● Task statement:
Retype the part of the records that opens with the line containing "Given: Open the inbox icon with 3 messages" and closes with the line containing "Action: tap(168, 267)", keeping every line exactly as it appears.

● Items:

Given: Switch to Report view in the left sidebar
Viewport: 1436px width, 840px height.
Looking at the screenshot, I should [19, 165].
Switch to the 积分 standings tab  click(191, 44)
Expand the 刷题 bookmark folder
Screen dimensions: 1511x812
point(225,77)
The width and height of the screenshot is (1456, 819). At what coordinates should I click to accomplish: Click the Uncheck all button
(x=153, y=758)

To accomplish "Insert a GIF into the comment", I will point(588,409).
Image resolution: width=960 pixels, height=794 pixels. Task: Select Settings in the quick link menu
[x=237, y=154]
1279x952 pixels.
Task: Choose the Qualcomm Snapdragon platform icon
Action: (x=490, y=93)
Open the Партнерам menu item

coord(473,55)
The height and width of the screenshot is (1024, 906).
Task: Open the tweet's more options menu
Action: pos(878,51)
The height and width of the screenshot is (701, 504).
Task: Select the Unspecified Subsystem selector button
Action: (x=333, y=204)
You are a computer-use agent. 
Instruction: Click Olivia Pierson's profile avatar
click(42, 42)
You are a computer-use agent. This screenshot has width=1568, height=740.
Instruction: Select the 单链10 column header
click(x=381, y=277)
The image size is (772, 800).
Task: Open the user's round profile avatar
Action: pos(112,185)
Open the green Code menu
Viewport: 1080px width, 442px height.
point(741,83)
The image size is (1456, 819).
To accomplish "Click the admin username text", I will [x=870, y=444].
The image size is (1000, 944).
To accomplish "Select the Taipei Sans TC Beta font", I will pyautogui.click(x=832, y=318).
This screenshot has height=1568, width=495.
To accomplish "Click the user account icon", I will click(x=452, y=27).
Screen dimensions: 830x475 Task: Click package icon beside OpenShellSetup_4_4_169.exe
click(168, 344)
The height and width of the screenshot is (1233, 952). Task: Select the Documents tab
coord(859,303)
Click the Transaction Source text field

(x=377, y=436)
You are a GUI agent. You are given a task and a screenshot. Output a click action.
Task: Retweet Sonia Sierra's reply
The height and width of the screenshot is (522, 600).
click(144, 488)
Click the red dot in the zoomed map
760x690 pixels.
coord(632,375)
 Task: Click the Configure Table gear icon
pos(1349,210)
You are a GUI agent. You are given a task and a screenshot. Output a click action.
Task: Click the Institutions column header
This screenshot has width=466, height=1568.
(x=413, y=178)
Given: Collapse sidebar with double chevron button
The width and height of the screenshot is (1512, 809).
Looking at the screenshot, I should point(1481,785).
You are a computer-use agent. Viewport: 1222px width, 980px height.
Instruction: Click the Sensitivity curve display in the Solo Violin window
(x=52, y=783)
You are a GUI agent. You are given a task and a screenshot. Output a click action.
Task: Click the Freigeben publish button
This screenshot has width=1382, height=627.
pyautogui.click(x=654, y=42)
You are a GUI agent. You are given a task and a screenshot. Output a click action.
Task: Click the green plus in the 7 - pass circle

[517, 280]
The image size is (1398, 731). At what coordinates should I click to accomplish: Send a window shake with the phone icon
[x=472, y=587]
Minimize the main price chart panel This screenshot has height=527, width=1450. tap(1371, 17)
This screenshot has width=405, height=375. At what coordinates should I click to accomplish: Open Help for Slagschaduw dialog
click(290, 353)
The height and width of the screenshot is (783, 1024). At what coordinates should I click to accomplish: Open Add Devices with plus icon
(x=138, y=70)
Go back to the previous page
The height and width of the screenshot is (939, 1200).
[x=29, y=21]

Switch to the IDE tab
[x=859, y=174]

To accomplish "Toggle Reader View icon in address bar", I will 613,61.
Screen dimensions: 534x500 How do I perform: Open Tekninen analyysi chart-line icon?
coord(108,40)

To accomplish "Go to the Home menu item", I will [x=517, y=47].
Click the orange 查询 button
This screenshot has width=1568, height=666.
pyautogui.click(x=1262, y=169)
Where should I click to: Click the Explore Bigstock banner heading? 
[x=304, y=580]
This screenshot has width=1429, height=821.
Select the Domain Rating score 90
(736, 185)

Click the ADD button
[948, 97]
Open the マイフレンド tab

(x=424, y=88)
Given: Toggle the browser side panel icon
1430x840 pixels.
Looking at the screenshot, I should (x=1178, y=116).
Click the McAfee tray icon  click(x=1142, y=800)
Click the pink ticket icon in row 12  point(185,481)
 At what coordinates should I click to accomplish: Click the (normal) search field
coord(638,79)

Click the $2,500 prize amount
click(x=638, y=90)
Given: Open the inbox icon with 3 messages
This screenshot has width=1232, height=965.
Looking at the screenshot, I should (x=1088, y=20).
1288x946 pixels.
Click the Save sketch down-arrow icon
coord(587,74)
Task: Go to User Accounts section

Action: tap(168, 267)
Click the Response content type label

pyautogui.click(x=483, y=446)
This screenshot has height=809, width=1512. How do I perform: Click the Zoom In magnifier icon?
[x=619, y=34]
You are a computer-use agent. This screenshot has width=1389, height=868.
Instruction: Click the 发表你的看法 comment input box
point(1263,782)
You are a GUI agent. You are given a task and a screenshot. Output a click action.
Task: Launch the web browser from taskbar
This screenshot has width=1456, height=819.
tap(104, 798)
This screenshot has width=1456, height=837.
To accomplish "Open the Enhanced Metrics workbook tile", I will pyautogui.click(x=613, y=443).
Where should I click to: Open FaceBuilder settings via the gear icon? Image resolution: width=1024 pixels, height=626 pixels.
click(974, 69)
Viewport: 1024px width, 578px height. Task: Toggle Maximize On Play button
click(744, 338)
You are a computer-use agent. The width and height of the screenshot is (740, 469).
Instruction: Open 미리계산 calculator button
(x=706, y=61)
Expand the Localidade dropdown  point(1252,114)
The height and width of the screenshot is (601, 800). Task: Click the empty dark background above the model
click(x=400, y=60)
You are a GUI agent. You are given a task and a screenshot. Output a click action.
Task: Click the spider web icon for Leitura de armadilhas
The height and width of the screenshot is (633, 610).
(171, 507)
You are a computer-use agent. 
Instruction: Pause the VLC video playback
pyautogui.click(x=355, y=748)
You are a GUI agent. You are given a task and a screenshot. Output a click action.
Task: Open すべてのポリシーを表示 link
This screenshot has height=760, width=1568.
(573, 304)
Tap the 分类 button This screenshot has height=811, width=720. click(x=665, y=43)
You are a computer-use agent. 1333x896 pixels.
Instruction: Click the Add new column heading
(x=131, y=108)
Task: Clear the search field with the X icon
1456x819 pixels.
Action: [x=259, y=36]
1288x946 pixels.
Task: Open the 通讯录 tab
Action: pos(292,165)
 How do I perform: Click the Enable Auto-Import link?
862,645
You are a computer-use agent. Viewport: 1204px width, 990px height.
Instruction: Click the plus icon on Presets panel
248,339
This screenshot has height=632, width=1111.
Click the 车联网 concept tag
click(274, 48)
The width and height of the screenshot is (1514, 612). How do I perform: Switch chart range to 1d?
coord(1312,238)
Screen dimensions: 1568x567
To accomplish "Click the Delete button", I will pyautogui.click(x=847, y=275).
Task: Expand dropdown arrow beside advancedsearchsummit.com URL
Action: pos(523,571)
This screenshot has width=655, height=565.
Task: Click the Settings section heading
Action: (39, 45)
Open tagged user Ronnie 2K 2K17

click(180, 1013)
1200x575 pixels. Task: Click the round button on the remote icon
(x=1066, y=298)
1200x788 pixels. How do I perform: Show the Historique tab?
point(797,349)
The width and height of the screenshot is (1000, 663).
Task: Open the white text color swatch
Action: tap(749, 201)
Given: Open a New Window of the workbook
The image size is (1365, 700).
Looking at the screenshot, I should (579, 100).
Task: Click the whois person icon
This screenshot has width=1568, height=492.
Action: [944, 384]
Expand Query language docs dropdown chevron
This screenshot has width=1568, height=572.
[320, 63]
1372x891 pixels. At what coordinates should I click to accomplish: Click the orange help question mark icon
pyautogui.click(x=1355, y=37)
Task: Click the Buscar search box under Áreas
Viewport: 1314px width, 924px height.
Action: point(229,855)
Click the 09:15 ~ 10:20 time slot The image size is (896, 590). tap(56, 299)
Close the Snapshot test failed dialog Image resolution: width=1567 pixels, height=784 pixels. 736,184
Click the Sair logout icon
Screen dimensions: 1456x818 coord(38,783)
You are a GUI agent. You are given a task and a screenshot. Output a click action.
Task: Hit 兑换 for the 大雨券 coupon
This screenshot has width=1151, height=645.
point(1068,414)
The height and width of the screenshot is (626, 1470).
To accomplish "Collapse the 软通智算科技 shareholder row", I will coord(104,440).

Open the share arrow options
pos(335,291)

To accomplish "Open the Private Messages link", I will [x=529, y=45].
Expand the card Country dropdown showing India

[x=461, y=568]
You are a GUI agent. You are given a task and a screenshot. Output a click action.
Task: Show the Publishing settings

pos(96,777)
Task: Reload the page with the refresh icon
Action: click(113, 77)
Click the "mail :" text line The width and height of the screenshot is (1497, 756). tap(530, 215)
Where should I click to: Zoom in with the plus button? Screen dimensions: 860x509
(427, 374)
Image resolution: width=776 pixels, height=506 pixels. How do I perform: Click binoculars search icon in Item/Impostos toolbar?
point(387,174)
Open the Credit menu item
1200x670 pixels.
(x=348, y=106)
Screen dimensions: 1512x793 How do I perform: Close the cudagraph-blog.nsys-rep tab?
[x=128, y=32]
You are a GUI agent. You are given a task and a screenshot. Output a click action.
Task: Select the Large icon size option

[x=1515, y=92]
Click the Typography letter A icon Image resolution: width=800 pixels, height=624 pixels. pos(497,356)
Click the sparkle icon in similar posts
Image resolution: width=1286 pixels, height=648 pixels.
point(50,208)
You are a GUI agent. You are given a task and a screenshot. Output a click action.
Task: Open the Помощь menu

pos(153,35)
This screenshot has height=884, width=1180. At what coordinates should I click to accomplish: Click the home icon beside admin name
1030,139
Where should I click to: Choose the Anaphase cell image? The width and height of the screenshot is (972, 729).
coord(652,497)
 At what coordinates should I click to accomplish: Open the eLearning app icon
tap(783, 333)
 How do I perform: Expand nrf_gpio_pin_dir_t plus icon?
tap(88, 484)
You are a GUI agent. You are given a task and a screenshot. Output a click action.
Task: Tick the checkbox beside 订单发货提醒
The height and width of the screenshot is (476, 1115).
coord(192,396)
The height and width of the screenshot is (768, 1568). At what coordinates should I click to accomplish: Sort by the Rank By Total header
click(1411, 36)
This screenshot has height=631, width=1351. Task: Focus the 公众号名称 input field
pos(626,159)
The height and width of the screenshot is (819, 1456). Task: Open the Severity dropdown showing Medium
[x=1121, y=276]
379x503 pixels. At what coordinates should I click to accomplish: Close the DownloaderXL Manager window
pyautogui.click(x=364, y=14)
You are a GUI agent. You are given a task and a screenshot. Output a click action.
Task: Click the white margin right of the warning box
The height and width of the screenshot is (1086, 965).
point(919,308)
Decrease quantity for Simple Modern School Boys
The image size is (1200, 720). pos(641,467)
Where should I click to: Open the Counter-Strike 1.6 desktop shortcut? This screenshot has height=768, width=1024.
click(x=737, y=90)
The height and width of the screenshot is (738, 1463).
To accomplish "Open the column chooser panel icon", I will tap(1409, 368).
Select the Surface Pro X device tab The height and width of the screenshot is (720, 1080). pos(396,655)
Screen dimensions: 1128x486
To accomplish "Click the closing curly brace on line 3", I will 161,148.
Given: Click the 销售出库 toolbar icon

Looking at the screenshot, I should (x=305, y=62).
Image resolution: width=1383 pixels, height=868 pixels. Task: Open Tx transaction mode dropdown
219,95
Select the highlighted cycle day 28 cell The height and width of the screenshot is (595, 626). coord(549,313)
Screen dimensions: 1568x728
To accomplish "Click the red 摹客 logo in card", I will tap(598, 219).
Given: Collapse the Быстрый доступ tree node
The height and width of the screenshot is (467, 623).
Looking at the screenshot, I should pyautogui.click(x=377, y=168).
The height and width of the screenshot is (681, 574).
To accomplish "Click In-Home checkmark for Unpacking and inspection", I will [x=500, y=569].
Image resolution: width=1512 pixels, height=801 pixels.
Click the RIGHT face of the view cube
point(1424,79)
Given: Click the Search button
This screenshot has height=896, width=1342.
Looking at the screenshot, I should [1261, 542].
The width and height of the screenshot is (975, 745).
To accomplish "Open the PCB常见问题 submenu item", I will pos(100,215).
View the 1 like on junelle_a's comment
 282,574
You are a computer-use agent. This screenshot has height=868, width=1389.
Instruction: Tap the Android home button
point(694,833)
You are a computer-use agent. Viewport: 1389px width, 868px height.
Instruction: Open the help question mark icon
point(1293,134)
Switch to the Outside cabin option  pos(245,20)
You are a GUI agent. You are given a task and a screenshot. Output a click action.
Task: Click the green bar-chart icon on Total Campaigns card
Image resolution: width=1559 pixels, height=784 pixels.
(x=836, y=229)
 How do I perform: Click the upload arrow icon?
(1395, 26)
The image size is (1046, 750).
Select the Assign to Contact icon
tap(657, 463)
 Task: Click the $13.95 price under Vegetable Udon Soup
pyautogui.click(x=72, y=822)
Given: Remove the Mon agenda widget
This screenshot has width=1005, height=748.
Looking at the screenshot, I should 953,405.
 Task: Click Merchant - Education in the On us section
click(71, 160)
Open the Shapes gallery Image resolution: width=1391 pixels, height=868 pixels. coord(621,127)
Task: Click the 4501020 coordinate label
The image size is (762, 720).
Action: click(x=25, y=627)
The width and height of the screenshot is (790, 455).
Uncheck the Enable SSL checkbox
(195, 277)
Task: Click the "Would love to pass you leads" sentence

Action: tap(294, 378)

● Full answer:
Given: Open the inbox icon with 3 messages
This screenshot has width=1232, height=965.
Looking at the screenshot, I should (x=1088, y=20).
1288x946 pixels.
Click the Save sketch down-arrow icon
coord(587,74)
Task: Go to User Accounts section

Action: tap(168, 267)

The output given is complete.